Problem to solve:
Copy out word for word the rows from the line with "You are a computer-use" up to and including the line with "Action: tap(674, 18)", leaving the pictures out.

Supplied data:

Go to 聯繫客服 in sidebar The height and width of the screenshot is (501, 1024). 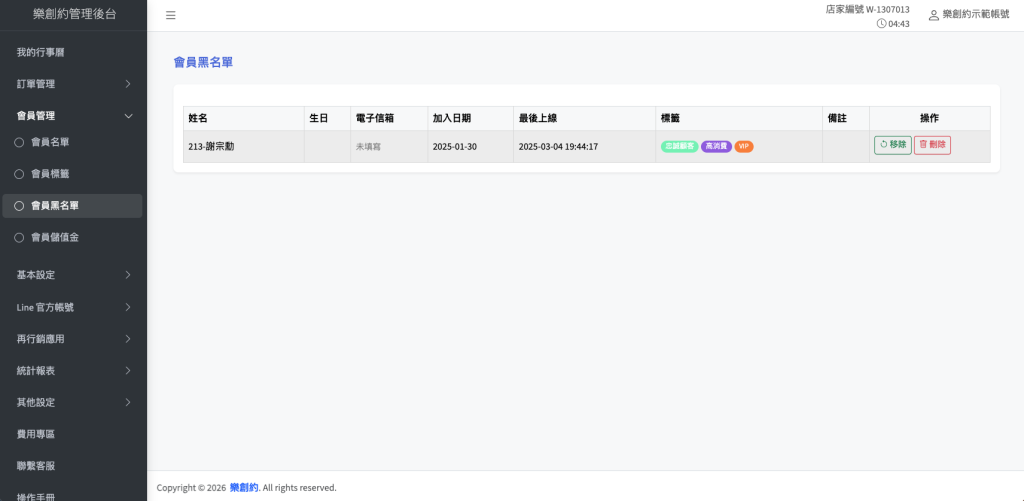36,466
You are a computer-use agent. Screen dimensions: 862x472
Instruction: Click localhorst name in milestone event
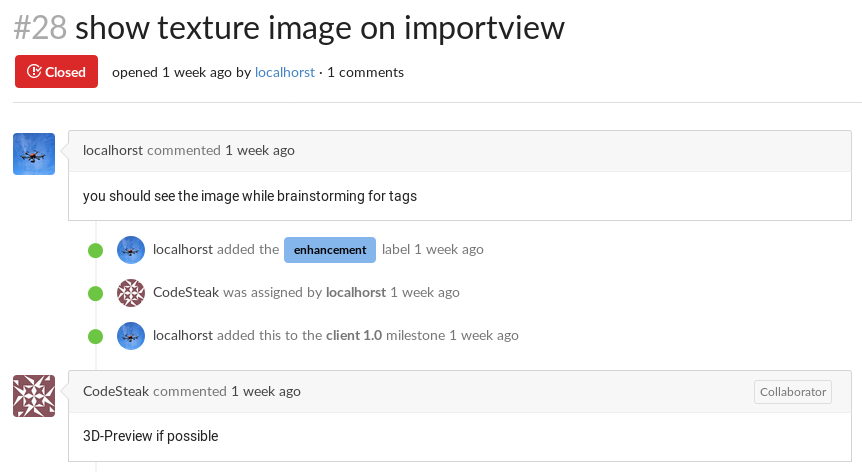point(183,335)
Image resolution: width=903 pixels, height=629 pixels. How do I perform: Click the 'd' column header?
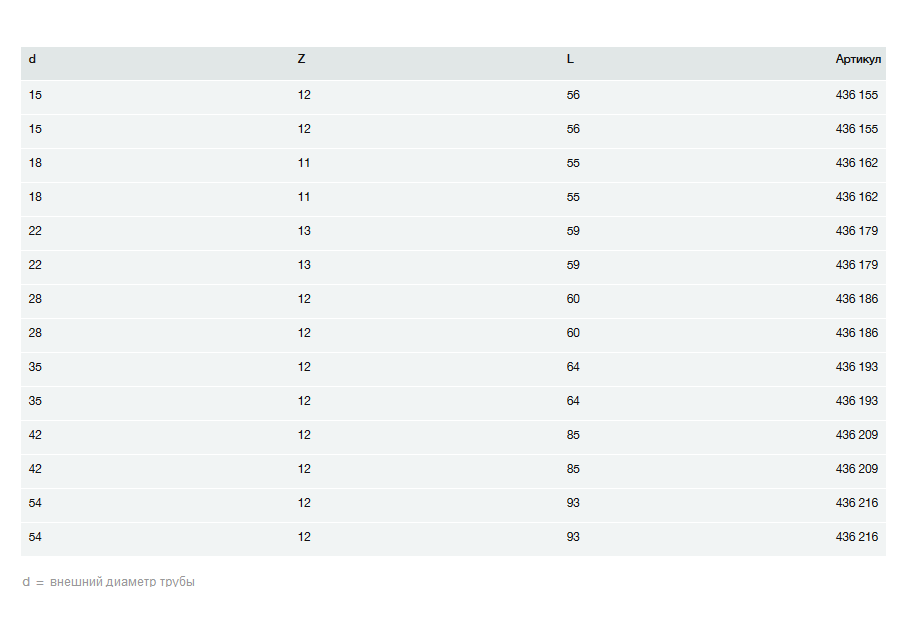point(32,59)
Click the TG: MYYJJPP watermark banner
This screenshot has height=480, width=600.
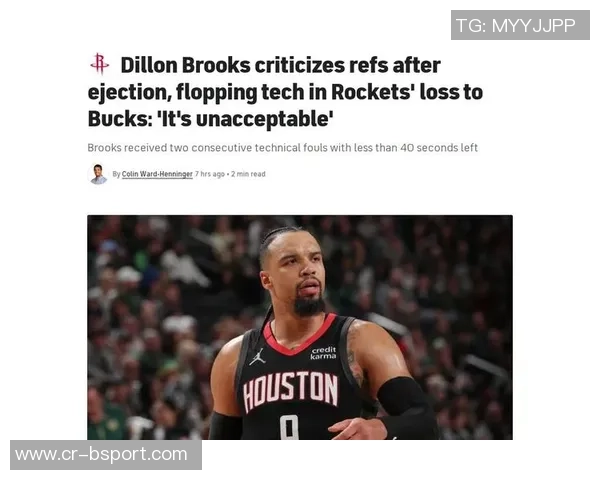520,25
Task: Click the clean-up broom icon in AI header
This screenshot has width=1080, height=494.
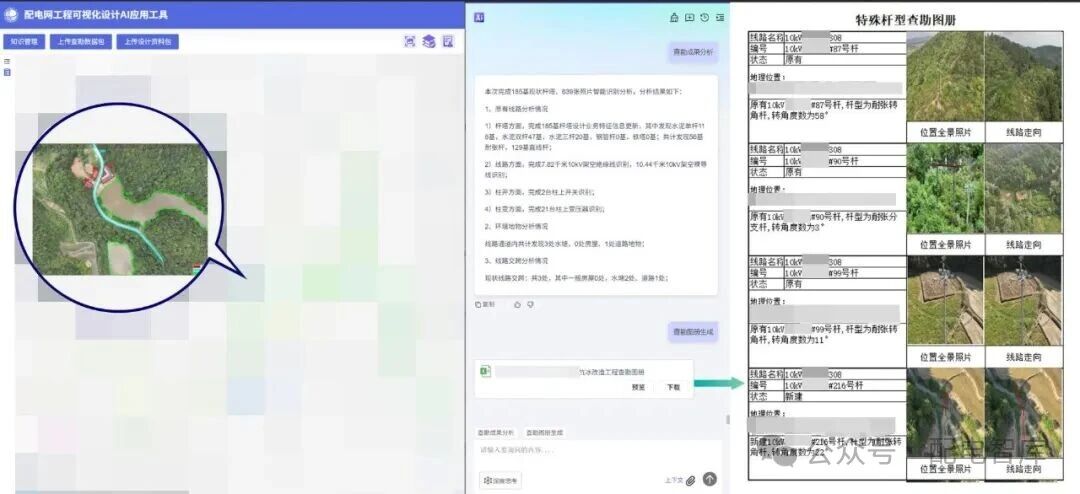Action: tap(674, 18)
==
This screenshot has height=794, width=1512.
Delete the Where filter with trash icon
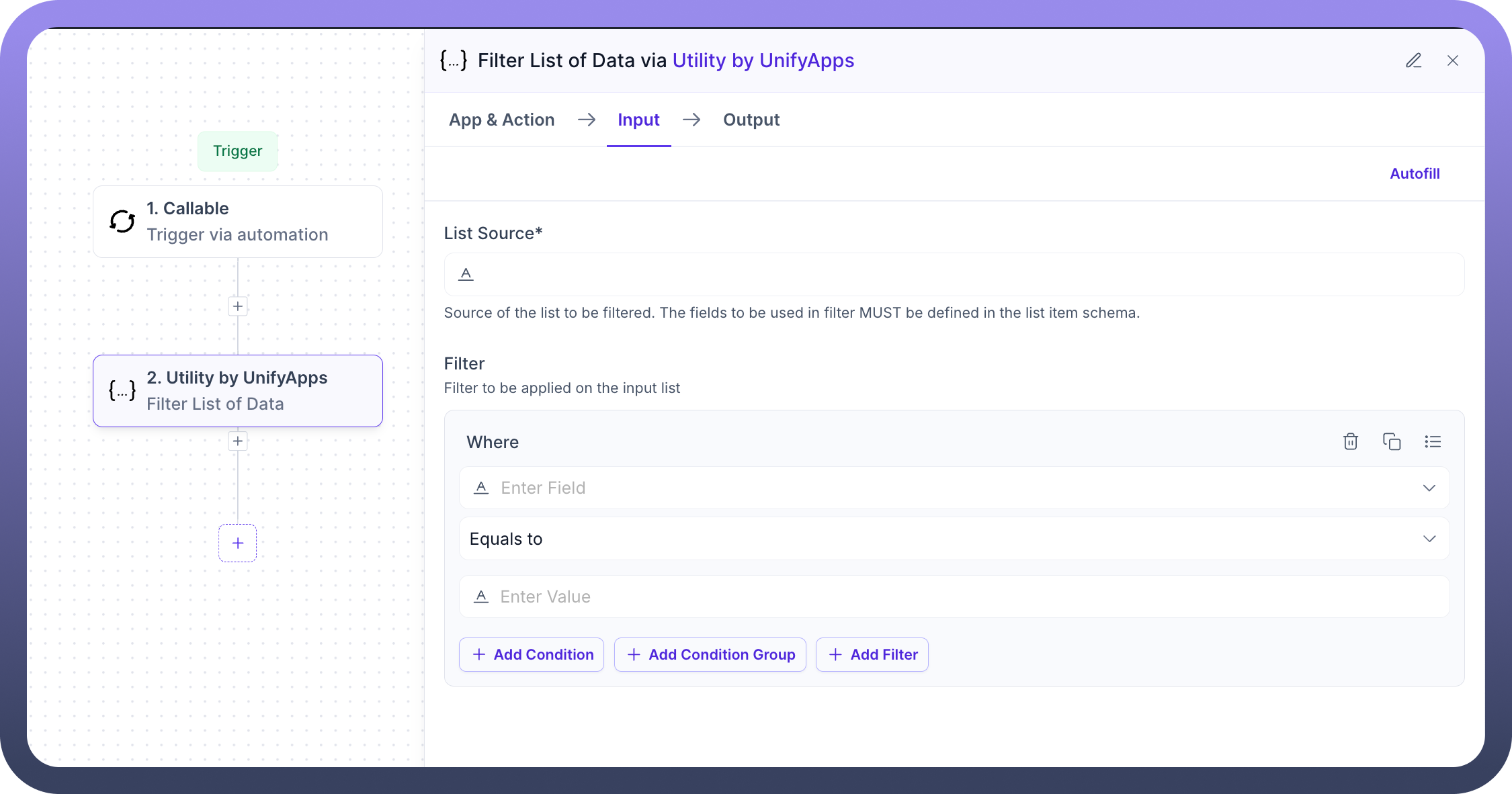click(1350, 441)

Result for this task:
You are a computer-use agent. Screen dimensions: 862x472
Instruction: Click localhorst name in milestone event
point(183,335)
Image resolution: width=903 pixels, height=629 pixels. How do I perform: Click the 'd' column header?
point(32,59)
Click the TG: MYYJJPP watermark banner
This screenshot has height=480, width=600.
520,25
Task: Click the clean-up broom icon in AI header
This screenshot has width=1080, height=494.
Action: tap(674, 18)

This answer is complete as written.